The group reviewed 45 known drone strikes that took place in North Waziristan in northwestern Pakistan between January 2012 and August 2013. Researchers interviewed witnesses and victims, and the report includes stories such as a grandmother who was killed while picking vegetables in a field, surrounded by her grandchildren when she died. Eighteen labourers, including a 14-year-old boy, were killed in another strike while they were sitting outside eating.
“We cannot find any justification for these killings. There are genuine threats to the USA and its allies in the region, and drone strikes may be lawful in some circumstances. But it is hard to believe that a group of labourers, or an elderly woman surrounded by her grandchildren, were endangering anyone at all, let alone posing an imminent threat to the United States,” Mustafa Qadri, one of the researchers, said in a news release.
At the joint news conference with Human Rights Watch, Qadri said the deaths "appear to be war crimes" but that there is a lot of information that is unknown and it is up to the U.S. government to provide it, he said.
"We are very concerned about these cases being war crimes," Qadri said.
Human Rights Watch did not raise the issue of possible war crimes in its report but said there are at least two cases of "clear violations of international law" and strong evidence of violations in the four other strikes it investigated.
Both organizations are calling for U.S. Congress to investigate the cases outlined in the two reports and any other potentially unlawful strikes.
"The U.S. should investigate attacks that kill civilians and hold those responsible for violations to account," Tayler said. "It’s long past time for the U.S. to assess the legality of its targeted killings, as well as the broader impact of these strikes on civilians."
The groups not only placed blame on the American government but also said the Pakistani government has failed to protect its citizens or enforce their rights — including compensation — after an attack.
U.S. 'acting like hit and run driver'
They are also pushing for more transparency from both governments and are calling for the facts and legal basis for the attacks that were carried out in Pakistan and Yemen. If anyone is found to be responsible for unlawful killings, they want them to be held accountable in a courtroom.
"It is time to end the black hole of accountability for drone strikes. The U.S. has acted like a hit and run driver, refusing to take responsibility for the killings of a 68-year-old woman and a 14-year-old boy among others," said Naureen Shah, an Amnesty International advocate who was at the news conference.
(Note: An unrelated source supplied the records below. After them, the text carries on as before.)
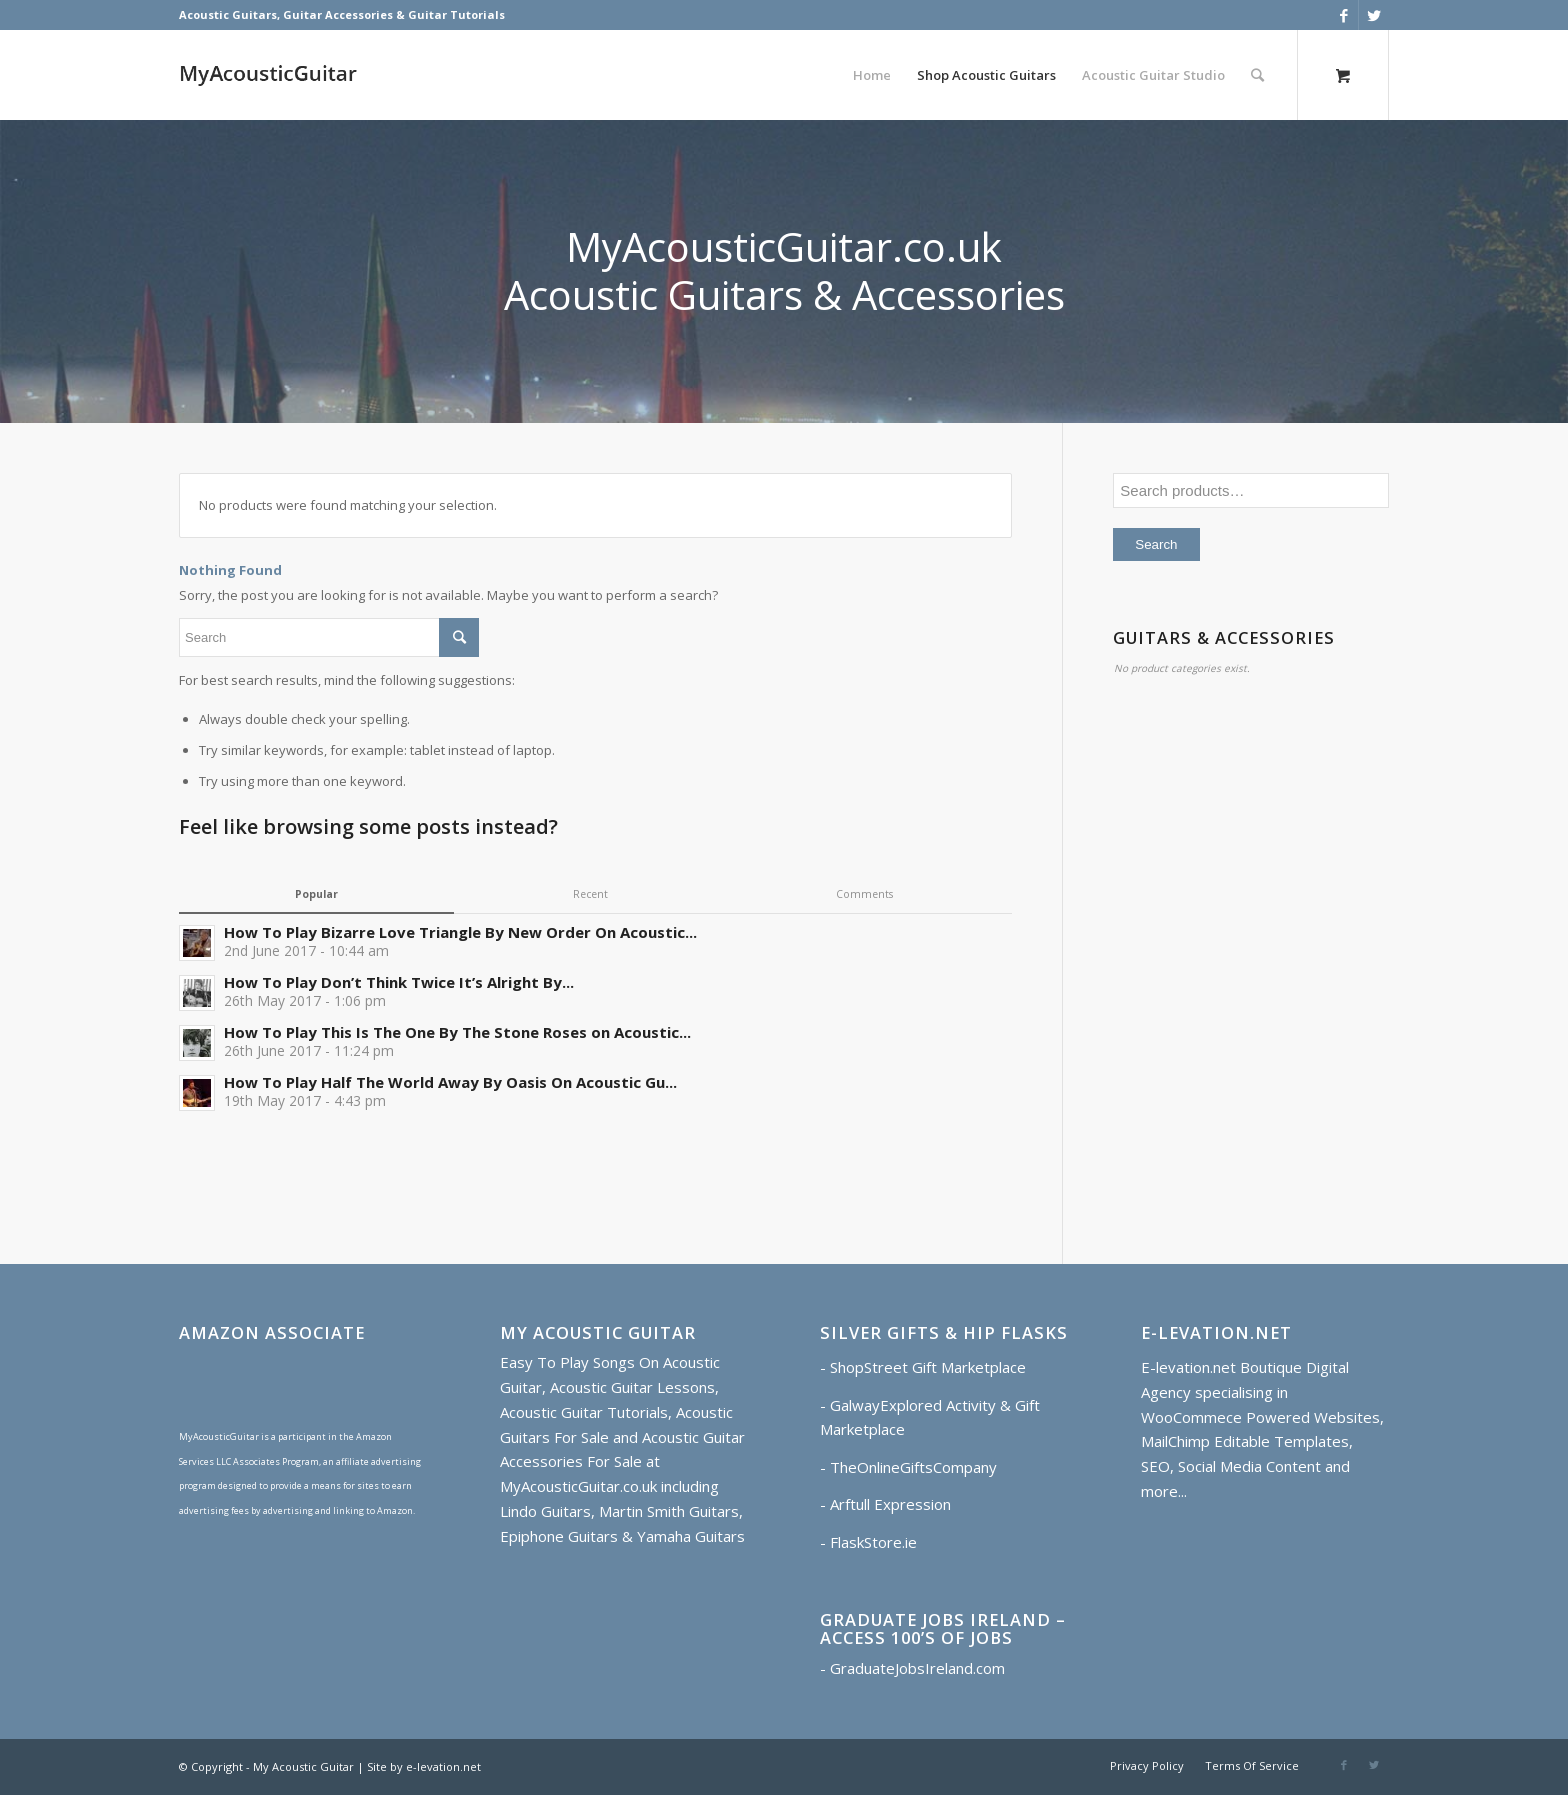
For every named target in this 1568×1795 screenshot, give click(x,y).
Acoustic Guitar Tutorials (584, 1412)
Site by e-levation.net (424, 1766)
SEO (1155, 1466)
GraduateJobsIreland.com (917, 1668)
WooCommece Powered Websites (1260, 1417)
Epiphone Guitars (559, 1536)
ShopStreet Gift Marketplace (928, 1367)
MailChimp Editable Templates (1245, 1441)
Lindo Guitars (545, 1511)
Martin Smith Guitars (669, 1511)
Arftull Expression (890, 1504)
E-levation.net (1188, 1367)
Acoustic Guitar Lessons (632, 1387)
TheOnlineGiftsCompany (913, 1467)
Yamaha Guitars (691, 1536)
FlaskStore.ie (873, 1542)
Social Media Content (1249, 1466)
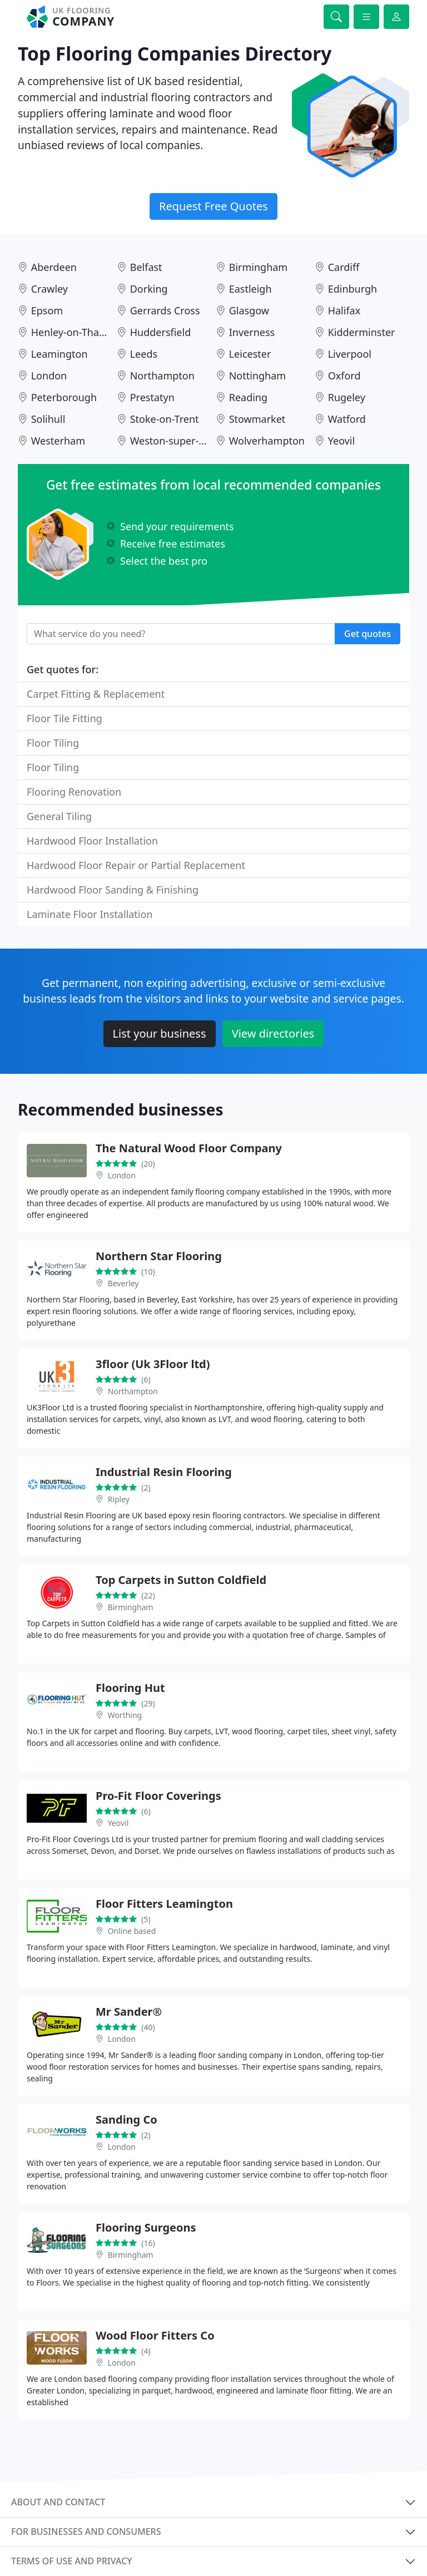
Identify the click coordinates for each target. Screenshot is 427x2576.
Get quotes (367, 634)
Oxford (344, 375)
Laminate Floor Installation (89, 914)
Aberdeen (54, 267)
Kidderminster (361, 332)
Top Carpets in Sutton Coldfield (181, 1579)
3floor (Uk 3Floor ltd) (153, 1363)
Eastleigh (250, 288)
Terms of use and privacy (71, 2561)
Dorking (149, 288)
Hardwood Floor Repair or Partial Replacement (136, 865)
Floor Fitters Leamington (164, 1903)
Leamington (59, 354)
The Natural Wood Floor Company (189, 1148)
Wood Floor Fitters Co (155, 2335)
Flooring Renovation (74, 791)
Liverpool (349, 354)
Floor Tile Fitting (64, 718)
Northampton (162, 375)
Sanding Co (126, 2119)
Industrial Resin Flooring (164, 1471)
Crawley (49, 288)
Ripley (119, 1499)
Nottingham (257, 375)
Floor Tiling (53, 742)
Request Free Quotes (213, 206)
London (49, 375)
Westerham (58, 440)
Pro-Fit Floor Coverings (158, 1795)
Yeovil (341, 440)
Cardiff (344, 267)
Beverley (123, 1283)
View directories (273, 1033)
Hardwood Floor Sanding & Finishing (112, 889)
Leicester (250, 354)
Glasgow (249, 310)
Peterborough (64, 397)
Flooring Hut (130, 1687)
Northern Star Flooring (159, 1256)
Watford (347, 419)
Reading (248, 397)
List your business (159, 1033)
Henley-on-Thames (75, 332)
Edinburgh (353, 288)
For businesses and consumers (86, 2531)
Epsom (47, 310)
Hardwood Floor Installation (92, 840)
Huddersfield (160, 332)
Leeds (143, 354)
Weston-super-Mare (176, 440)
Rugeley (346, 397)
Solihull (48, 419)
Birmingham (258, 267)
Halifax (344, 310)
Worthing (125, 1715)
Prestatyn (152, 397)
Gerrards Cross (165, 310)
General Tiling (59, 816)
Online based (132, 1931)
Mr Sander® (129, 2011)
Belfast (146, 267)
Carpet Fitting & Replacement (96, 693)
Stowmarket (257, 419)
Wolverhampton (267, 440)
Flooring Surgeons (146, 2227)
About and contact (58, 2502)
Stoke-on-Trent (164, 419)
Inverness (252, 332)
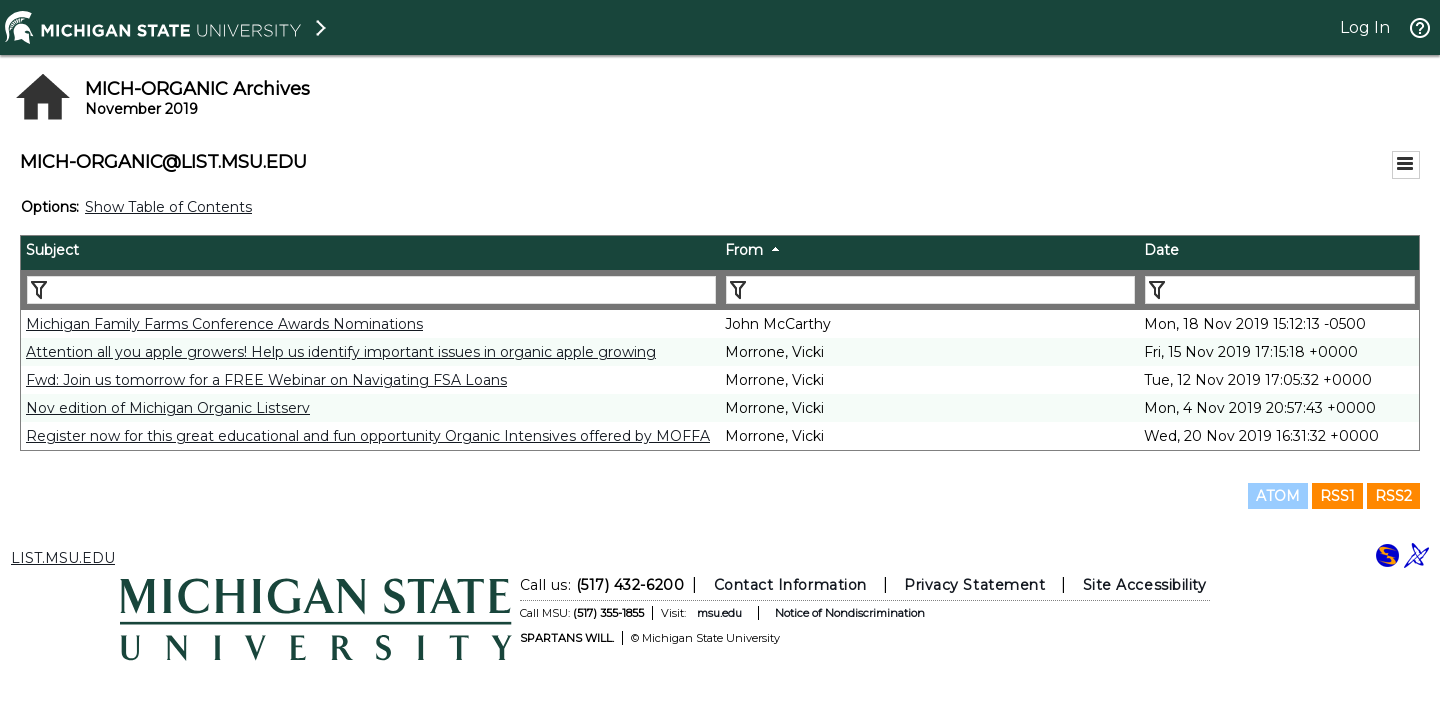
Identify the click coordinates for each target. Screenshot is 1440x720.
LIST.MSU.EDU (63, 558)
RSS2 (1393, 496)
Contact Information (790, 585)
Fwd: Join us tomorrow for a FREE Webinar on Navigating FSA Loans (266, 380)
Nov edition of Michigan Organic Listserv (168, 408)
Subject (52, 250)
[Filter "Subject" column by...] (371, 290)
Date (1161, 250)
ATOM (1278, 496)
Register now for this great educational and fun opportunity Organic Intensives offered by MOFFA (368, 436)
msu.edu (719, 613)
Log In (1365, 27)
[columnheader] (370, 253)
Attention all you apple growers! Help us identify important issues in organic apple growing (341, 352)
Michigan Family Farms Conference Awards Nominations (224, 324)
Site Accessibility (1145, 585)
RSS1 (1337, 496)
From (744, 250)
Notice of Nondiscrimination (850, 613)
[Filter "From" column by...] (930, 290)
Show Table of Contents (168, 207)
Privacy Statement (974, 585)
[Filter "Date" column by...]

Human Rights Watch admits the applicability of international humanitarian law is sometimes unclear, adding America's battle with al-Qaeda does "not appear to meet the intensity required under the laws of war to amount to an armed conflict."
However, America should still follow international human rights law, said the organization, which only permits using deadly force "when strictly and directly necessary to save human life."
White House press secretary Jay Carney said the administration is "reviewing those reports carefully," and defended the use of drones, saying the U.S. is choosing a course of action that is least likely to result in civilians being killed.
He disputed the assertion that the U.S. has acted contrary to international law and said "extraordinary care" is taken to ensure it is followed.
"U.S. counterterrorism operations are precise, they are lawful and they’re effective," Carney told reporters.